- **QUESTIONS ON THE MATERIAL**:
[1] Using the passage on Amazon's liability, state whether each statement agrees with it: (a) Amazon was the seller of the trademark-infringing products; (b) the Court of Justice of the European Union ruled that Amazon has a Duty of Care; (c) according to the court, retrieving production numbers from sellers would require considerable effort from Amazon. Answer yes or no for each, quoting the deciding words.
[2] Rewrite as a short list the paragraph of the passage on Amazon's liability that begins "In the case in front of the Court of Justice", keeping its main facts.

- **TEXT PASSAGE**:

In April last year, the CJEU was requested to answer prejudicial questions on liability for platforms like Amazon in the case between Coty (a corporation involved in producing many perfumes and fragrances) and Amazon. Coty has many registered trademarks in its portfolio and had noticed that products marked with these trademarks were sold through Amazon. The Court was asked to rule whether or not Amazon could be held liable for any damage resulting from trademark-infringing products being sold on Amazon’s platform. It is important to notice that Amazon is not the seller of these infringing products. Nowadays, Amazon is starting to show similarities to platforms like eBay and AliExpress. Multiple different sellers have the option to sell by using Amazon’s platform and brand awareness. This is comparable to the service, a leading Dutch consumer-retail platform, offers. Amazon offers an additional service to sellers, called the Fulfillment by Amazon (FBA) program. This basically means that the sellers’ products are being stored in Amazons warehouse and are shipped by Amazons workers, straight to the ordering customer.

In the case in front of the Court of Justice of the European Union, the Court ruled that Amazon has a ‘Duty of Care’ (in Dutch: zorg-/inspanningsplicht). This duty contains taking preliminary measures to prevent infringing products from entering the market. However, this does not mean that Amazon is liable as a direct interferer. The Court refers the case back to the German Bundesgerichtshof (Supreme Court, in Dutch: Hoge Raad). In this case the Bundesgerichtshof has to rule on the case in particular.

The CJEU and the Bundesgerichtshof both mention interference liability (derdenaansprakelijkheid). Interference liability can be used in cases like an unauthorized upload of a copyright-infringing video on Youtube. Is Youtube to be held liable in a case like this? They are responsible for the platform on which the infringing video can be uploaded, but does that mean they should be responsible for the content on this platform, posted by other people than themselves? In this day and age, questions like these are becoming increasingly important.

Interference liability does not only reach to platforms like Youtube and Facebook, but also to major retail-platforms like Amazon and the Dutch In the case Amazon/Coty, for which the CJEU answered prejudicial questions on behalf of the German Bundesgerichtshof in April 2020, the CJEU and the Bundesgerichtshof both found an obligation on the side of Amazon. This obligation is best described as a ‘Duty of Care’. How far this duty reaches, is dependent on the relevant elements of the individual case. In this case particulary the matter in question was about providing production numbers of the possibly infringing products to the rightful trademark owner, Coty. The effort it would take Amazon to retrieve this kind of information from the sellers would be minimal, according to the court. Therefore, it lies within the responsibility of Amazon to provide information to Coty in order to assist them in combating counterfeit.

[Stored records]
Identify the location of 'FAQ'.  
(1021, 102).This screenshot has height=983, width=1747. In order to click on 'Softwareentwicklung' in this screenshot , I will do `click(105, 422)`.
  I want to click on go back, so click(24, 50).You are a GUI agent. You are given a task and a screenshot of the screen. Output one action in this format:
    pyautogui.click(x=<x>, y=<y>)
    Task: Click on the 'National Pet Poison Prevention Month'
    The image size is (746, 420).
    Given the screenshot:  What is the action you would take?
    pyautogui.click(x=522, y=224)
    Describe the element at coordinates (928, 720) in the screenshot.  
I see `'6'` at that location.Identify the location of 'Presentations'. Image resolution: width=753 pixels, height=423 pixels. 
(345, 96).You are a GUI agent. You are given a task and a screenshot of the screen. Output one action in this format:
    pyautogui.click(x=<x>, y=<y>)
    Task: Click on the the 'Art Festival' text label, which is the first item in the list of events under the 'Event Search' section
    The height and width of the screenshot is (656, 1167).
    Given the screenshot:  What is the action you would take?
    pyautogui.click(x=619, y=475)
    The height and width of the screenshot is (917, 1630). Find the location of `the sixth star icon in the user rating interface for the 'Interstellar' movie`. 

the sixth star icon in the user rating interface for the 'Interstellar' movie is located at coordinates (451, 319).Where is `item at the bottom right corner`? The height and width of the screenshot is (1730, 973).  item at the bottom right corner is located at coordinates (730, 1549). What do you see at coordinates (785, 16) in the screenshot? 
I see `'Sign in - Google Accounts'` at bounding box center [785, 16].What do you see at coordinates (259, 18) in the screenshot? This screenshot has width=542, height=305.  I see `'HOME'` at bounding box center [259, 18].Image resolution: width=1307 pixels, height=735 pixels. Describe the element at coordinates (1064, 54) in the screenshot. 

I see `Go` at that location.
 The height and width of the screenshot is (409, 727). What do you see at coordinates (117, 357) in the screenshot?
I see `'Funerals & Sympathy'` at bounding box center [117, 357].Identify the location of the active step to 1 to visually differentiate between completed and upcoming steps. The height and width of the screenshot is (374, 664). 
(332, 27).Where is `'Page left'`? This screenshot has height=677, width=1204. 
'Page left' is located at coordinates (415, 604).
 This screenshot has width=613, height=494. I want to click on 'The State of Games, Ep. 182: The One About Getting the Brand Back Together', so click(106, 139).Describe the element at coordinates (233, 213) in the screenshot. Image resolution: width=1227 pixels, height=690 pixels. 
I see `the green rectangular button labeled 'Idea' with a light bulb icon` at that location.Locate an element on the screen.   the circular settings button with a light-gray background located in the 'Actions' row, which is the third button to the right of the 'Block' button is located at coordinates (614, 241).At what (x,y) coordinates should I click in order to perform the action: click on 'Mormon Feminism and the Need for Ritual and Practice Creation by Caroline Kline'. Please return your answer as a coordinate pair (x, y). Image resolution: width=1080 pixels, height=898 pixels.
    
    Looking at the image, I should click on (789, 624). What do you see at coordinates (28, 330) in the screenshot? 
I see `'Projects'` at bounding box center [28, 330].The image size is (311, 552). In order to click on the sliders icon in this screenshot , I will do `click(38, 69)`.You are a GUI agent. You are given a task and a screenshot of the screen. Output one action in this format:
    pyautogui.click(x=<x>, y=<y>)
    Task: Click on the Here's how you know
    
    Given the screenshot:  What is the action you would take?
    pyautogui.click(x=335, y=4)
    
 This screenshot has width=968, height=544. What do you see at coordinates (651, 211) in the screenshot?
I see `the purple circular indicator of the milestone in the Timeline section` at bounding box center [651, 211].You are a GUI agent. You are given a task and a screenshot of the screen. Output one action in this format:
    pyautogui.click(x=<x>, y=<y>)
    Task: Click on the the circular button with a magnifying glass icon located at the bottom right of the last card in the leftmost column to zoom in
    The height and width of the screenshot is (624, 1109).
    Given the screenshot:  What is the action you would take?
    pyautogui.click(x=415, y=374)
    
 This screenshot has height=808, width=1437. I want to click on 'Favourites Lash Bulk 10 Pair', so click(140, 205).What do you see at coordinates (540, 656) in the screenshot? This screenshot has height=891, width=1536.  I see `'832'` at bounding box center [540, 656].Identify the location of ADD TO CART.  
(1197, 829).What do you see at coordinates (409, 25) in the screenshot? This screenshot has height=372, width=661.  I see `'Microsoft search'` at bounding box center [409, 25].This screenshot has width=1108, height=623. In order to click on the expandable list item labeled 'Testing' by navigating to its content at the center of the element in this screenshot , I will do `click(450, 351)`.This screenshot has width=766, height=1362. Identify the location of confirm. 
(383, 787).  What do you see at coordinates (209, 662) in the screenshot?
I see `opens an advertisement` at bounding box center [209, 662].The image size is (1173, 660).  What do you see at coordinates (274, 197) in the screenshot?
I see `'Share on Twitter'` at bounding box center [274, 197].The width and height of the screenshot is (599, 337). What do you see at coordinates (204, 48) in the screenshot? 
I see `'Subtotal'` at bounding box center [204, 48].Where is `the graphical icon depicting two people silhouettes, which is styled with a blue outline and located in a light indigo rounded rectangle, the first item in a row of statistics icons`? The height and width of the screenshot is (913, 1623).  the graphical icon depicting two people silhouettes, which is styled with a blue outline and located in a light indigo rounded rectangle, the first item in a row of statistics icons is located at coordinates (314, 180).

- **TASK RESPONSES**:
[1]
(a) No: "It is important to notice that Amazon is not the seller of these infringing products."
(b) Yes: "the Court ruled that Amazon has a ‘Duty of Care’"
(c) No: "The effort it would take Amazon to retrieve this kind of information from the sellers would be minimal, according to the court."

[2]
- The Court of Justice of the European Union ruled that Amazon has a Duty of Care (in Dutch: zorg-/inspanningsplicht).
- This duty requires preliminary measures to keep infringing products off the market.
- It does not make Amazon liable as a direct interferer.
- The Court referred the case back to the German Bundesgerichtshof (Supreme Court), which must rule on the specific case.